**EXERCISE GOAL**
Every line of the entries below from the one containing "How To Reach (382, 769)" to the one containing "Universities (865, 1943)", both ends included, must be written out exactly. No other line belongs in the answer.
####
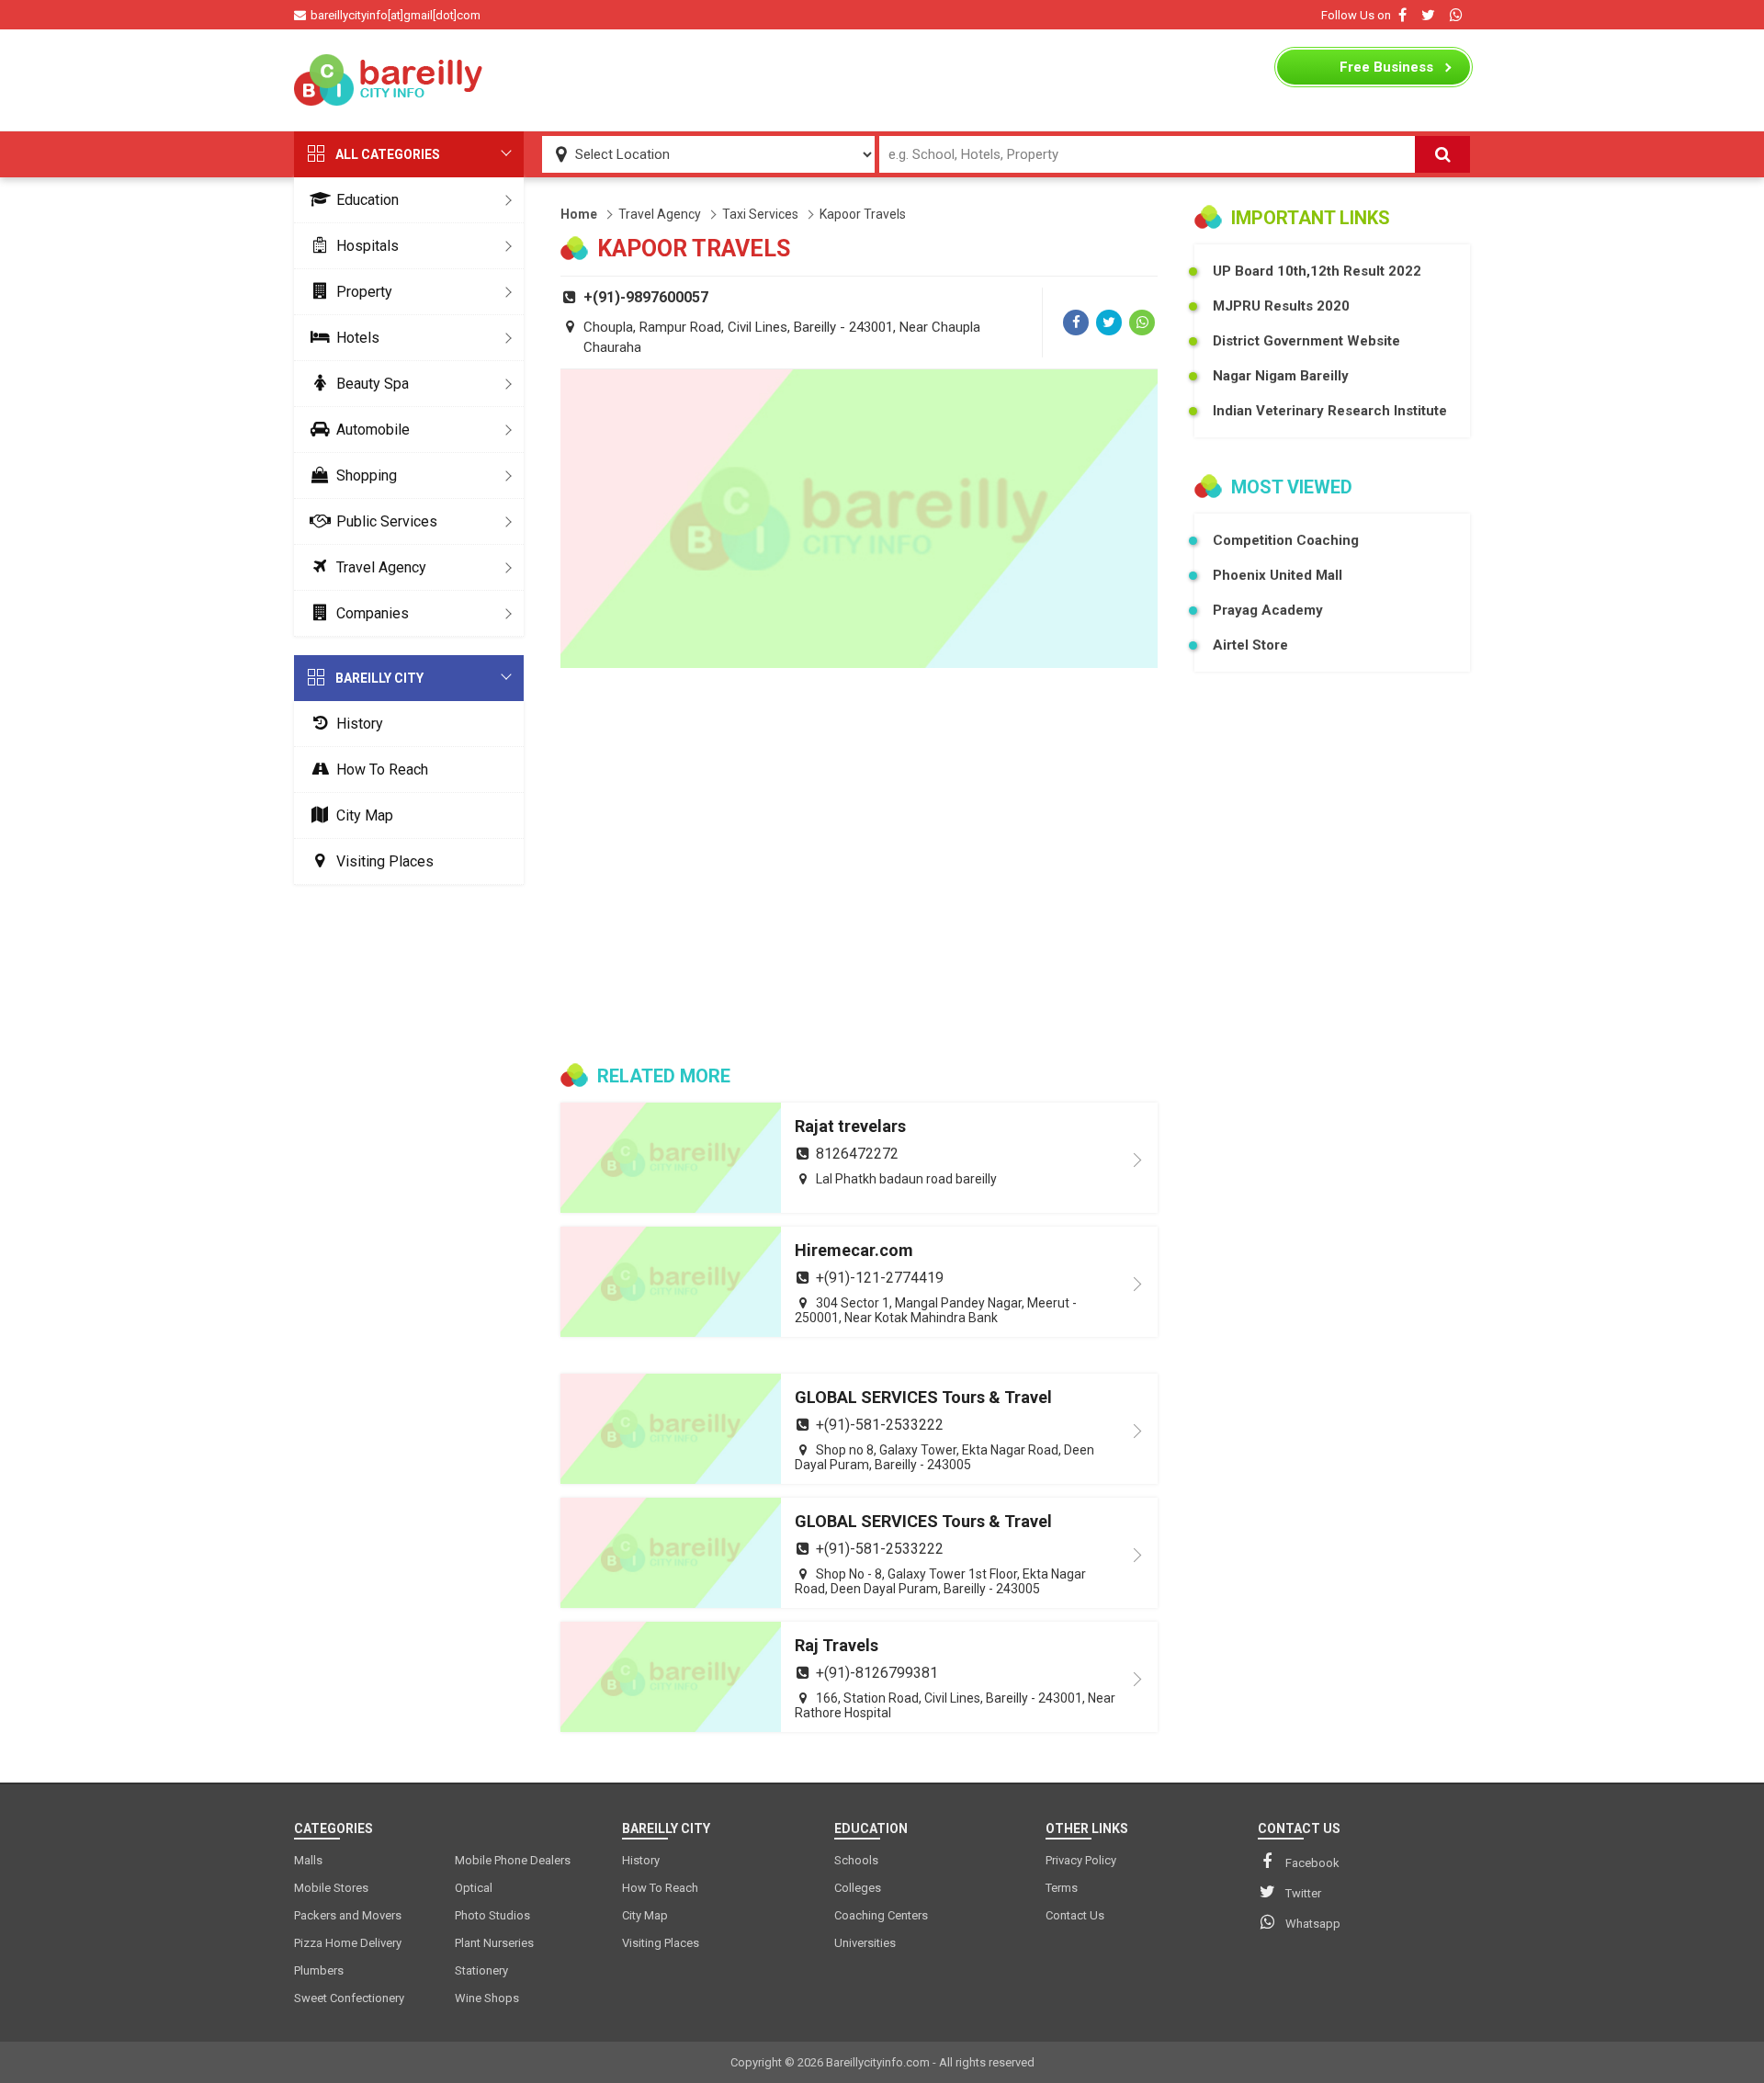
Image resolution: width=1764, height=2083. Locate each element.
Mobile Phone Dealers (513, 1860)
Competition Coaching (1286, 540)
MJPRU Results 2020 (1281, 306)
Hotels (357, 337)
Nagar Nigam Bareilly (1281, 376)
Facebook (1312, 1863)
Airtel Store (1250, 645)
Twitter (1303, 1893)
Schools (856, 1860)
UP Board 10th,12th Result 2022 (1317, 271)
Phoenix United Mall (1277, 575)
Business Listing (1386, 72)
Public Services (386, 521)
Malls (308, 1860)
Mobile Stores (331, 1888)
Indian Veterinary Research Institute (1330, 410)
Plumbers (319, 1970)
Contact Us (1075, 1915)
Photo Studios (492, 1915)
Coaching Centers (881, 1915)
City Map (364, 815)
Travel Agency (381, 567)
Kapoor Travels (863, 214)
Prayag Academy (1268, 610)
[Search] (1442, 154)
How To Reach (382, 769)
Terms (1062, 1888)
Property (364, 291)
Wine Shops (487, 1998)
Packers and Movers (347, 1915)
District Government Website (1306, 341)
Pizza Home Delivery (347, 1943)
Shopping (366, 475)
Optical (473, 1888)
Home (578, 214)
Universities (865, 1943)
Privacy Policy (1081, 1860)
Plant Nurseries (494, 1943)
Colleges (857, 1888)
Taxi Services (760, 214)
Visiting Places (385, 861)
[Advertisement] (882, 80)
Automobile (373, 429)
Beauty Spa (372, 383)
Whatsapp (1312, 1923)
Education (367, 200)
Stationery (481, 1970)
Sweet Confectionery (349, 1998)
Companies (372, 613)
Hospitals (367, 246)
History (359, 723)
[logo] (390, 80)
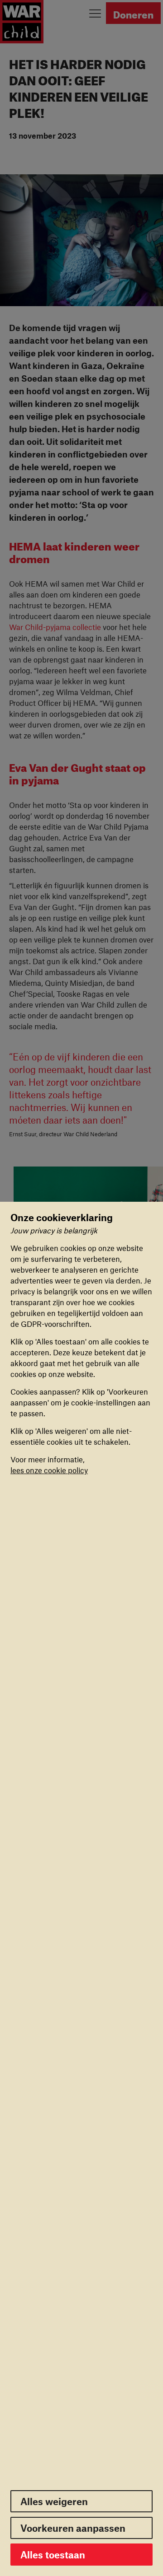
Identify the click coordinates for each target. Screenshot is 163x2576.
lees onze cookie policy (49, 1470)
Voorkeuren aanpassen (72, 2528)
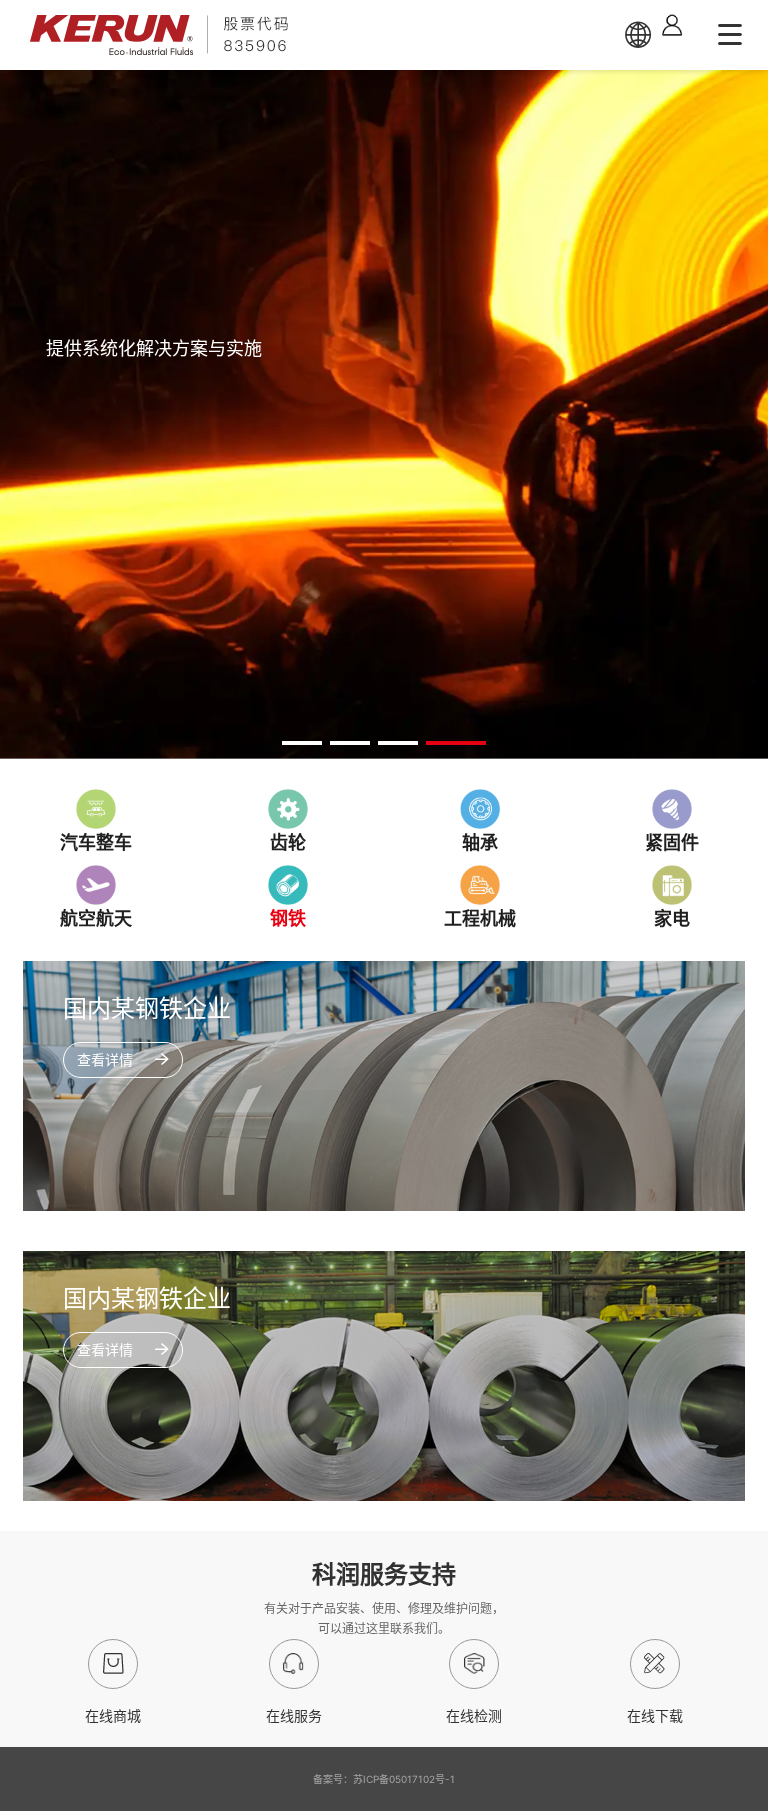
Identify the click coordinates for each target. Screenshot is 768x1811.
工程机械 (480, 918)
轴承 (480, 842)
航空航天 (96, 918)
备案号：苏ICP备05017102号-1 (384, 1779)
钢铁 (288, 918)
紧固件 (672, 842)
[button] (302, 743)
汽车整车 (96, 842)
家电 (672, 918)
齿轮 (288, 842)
####
**RESPONSE TO THIS EXERCISE**
How To Reach (382, 769)
Terms (1062, 1888)
Property (364, 291)
Wine Shops (487, 1998)
Packers and Movers (347, 1915)
District Government Website (1306, 341)
Pizza Home Delivery (347, 1943)
Shopping (366, 475)
Optical (473, 1888)
Home (578, 214)
Universities (865, 1943)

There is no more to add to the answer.